The feared shutdowns would compound the economic woes facing Hollande. He has pledged to temper austerity in Europe, create 150,000 state-aided jobs and try to reverse an upward trend in joblessness, currently near 10 percent, during his 5-year term.
The Socialist takes over from Nicolas Sarkozy at a time of resurging fears of Greece leaving the euro zone, stuttering growth and, on Thursday, data showing that industrial output fell more sharply than expected in March.
Sapin said that it would likely take months for Hollande to achieve any traction on jobs, given the economic difficulties and the need to push for pro-growth policies on the European level that would have an effect on France.
The president-elect has so far not heeded calls to ease France’s restrictive labor regulations - one of the reasons cited by ratings agency Standard & Poor’s in its decision to cut France’s triple-A credit rating in January.
Referring to General Motors, Sapin said: “We will start an arm wrestle with (GM) management ... so they realize that there is a form of morality in economic life, that respecting workers is part of the values of a big company.”
If companies did not prove that layoffs were happening for a good reason, the state would appeal to the courts as needed, he added. Sapin did not specify how the government would impose fines or penalties, short of changing France’s labor code.
Under current law, it is tricky to prove that layoffs are motivated by economic difficulties.
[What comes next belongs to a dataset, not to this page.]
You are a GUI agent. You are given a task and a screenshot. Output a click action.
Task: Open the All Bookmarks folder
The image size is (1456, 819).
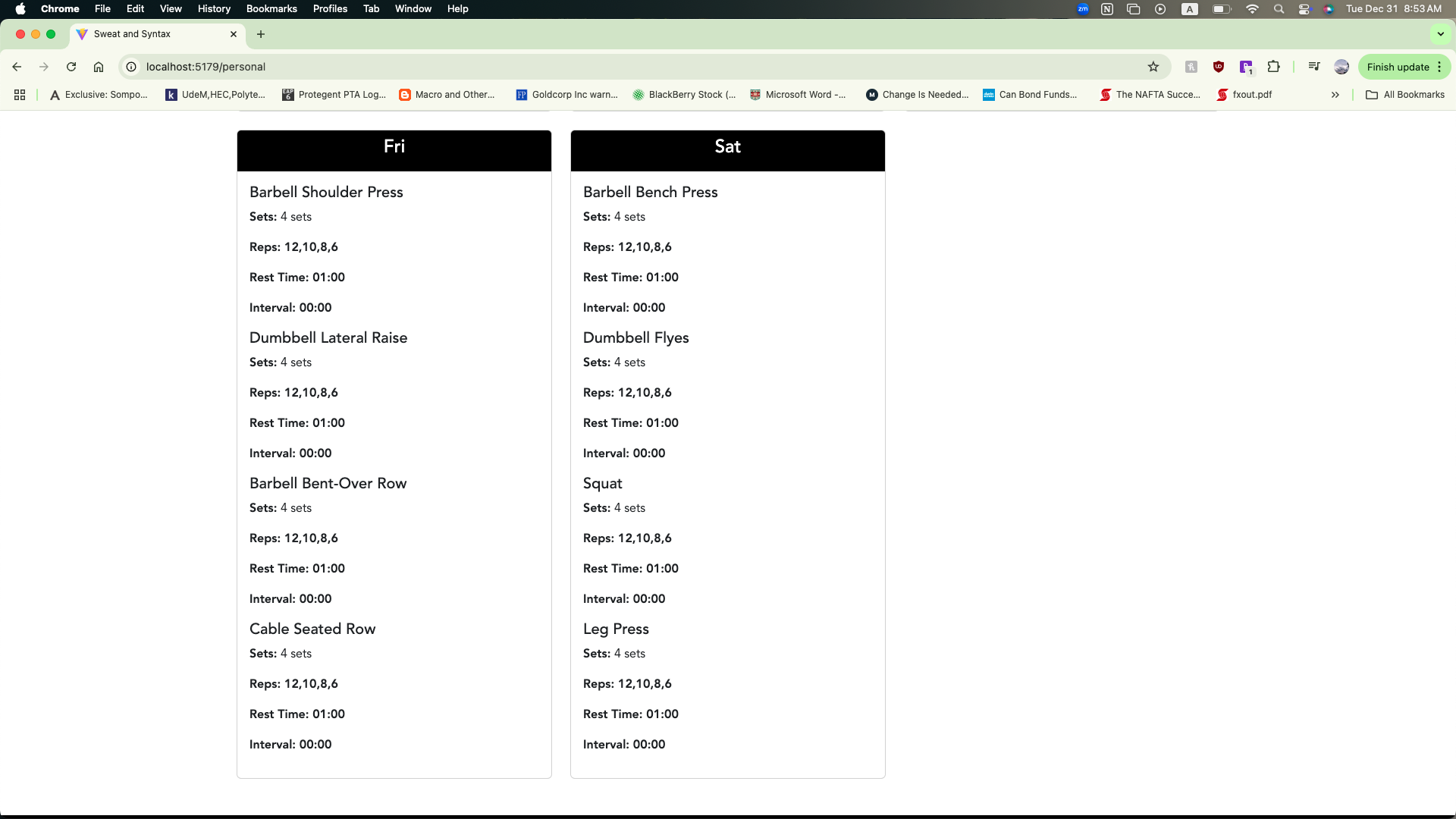(x=1405, y=95)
France’s highest court ruled last week that a healthy firm can fire workers if it presents a suitable job-saving plan, a move that disappointed unions which had hoped for a precedent to be set that would ban the practice.
On another campaign pledge, in which Hollande vowed to block rising fuel prices for three months after his election, Sapin said it would not apply if prices were falling although measures were need to limit spikes linked to speculation.
“We’re in a waning phase,” he said. “That removes nothing from the need to set up tools to stop those sorts of rises.”